# Extracted entries

•••

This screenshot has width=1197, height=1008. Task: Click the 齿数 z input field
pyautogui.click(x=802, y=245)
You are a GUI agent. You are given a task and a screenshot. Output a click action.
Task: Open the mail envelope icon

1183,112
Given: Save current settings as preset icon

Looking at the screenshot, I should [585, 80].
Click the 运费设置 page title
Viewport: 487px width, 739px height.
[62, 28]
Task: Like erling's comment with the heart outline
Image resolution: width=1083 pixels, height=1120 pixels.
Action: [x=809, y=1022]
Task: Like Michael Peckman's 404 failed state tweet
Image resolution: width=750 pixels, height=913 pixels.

•••

# Task statement
Nothing in the listing above may be altered; transcribe all of it.

# Answer space
This screenshot has width=1197, height=1008. Task: Click the 齿数 z input field
pyautogui.click(x=802, y=245)
You are a GUI agent. You are given a task and a screenshot. Output a click action.
Task: Open the mail envelope icon

1183,112
Given: Save current settings as preset icon

Looking at the screenshot, I should [585, 80].
Click the 运费设置 page title
Viewport: 487px width, 739px height.
[62, 28]
Task: Like erling's comment with the heart outline
Image resolution: width=1083 pixels, height=1120 pixels.
Action: [x=809, y=1022]
Task: Like Michael Peckman's 404 failed state tweet
Image resolution: width=750 pixels, height=913 pixels.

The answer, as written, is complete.